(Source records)
• • • • •
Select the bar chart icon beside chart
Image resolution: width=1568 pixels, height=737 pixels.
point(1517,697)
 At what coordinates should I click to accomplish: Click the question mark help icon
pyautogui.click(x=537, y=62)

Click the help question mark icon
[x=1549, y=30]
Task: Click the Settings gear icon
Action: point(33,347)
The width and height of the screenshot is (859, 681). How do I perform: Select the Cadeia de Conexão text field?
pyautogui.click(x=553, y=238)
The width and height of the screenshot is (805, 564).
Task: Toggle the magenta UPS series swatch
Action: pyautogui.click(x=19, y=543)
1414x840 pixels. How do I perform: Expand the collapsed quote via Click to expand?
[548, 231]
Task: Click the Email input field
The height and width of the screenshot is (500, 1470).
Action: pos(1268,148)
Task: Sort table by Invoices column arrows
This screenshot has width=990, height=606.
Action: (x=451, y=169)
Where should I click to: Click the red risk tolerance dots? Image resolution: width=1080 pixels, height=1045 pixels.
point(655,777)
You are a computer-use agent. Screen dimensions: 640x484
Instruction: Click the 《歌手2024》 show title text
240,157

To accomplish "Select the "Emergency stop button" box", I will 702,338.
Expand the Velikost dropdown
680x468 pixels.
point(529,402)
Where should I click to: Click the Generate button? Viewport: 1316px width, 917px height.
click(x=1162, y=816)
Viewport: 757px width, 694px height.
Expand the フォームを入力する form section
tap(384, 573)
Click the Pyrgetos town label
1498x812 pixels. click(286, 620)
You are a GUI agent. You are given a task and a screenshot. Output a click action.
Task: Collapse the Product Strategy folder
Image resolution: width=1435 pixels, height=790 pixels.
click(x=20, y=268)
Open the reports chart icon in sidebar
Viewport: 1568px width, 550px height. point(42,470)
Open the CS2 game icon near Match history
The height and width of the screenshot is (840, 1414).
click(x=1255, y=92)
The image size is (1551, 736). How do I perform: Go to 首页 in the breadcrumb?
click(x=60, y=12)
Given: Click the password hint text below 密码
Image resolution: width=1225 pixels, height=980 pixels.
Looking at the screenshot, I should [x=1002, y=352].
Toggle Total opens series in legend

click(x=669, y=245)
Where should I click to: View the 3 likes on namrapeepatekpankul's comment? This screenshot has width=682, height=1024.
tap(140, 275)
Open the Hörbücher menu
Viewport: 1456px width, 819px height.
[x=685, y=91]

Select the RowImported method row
• • • • •
◆ What you have to do
Every one of the records is to be copied word for word.

◆ Exercise answer
Select the bar chart icon beside chart
Image resolution: width=1568 pixels, height=737 pixels.
point(1517,697)
 At what coordinates should I click to accomplish: Click the question mark help icon
pyautogui.click(x=537, y=62)

Click the help question mark icon
[x=1549, y=30]
Task: Click the Settings gear icon
Action: point(33,347)
The width and height of the screenshot is (859, 681). How do I perform: Select the Cadeia de Conexão text field?
pyautogui.click(x=553, y=238)
The width and height of the screenshot is (805, 564).
Task: Toggle the magenta UPS series swatch
Action: pyautogui.click(x=19, y=543)
1414x840 pixels. How do I perform: Expand the collapsed quote via Click to expand?
[548, 231]
Task: Click the Email input field
The height and width of the screenshot is (500, 1470).
Action: pos(1268,148)
Task: Sort table by Invoices column arrows
This screenshot has width=990, height=606.
Action: (x=451, y=169)
Where should I click to: Click the red risk tolerance dots? Image resolution: width=1080 pixels, height=1045 pixels.
point(655,777)
You are a computer-use agent. Screen dimensions: 640x484
Instruction: Click the 《歌手2024》 show title text
240,157

To accomplish "Select the "Emergency stop button" box", I will 702,338.
Expand the Velikost dropdown
680x468 pixels.
point(529,402)
Where should I click to: Click the Generate button? Viewport: 1316px width, 917px height.
click(x=1162, y=816)
Viewport: 757px width, 694px height.
Expand the フォームを入力する form section
tap(384, 573)
Click the Pyrgetos town label
1498x812 pixels. click(286, 620)
You are a GUI agent. You are given a task and a screenshot. Output a click action.
Task: Collapse the Product Strategy folder
Image resolution: width=1435 pixels, height=790 pixels.
click(x=20, y=268)
Open the reports chart icon in sidebar
Viewport: 1568px width, 550px height. point(42,470)
Open the CS2 game icon near Match history
The height and width of the screenshot is (840, 1414).
click(x=1255, y=92)
The image size is (1551, 736). How do I perform: Go to 首页 in the breadcrumb?
click(x=60, y=12)
Given: Click the password hint text below 密码
Image resolution: width=1225 pixels, height=980 pixels.
Looking at the screenshot, I should [x=1002, y=352].
Toggle Total opens series in legend

click(x=669, y=245)
Where should I click to: View the 3 likes on namrapeepatekpankul's comment? This screenshot has width=682, height=1024.
tap(140, 275)
Open the Hörbücher menu
Viewport: 1456px width, 819px height.
[x=685, y=91]

Select the RowImported method row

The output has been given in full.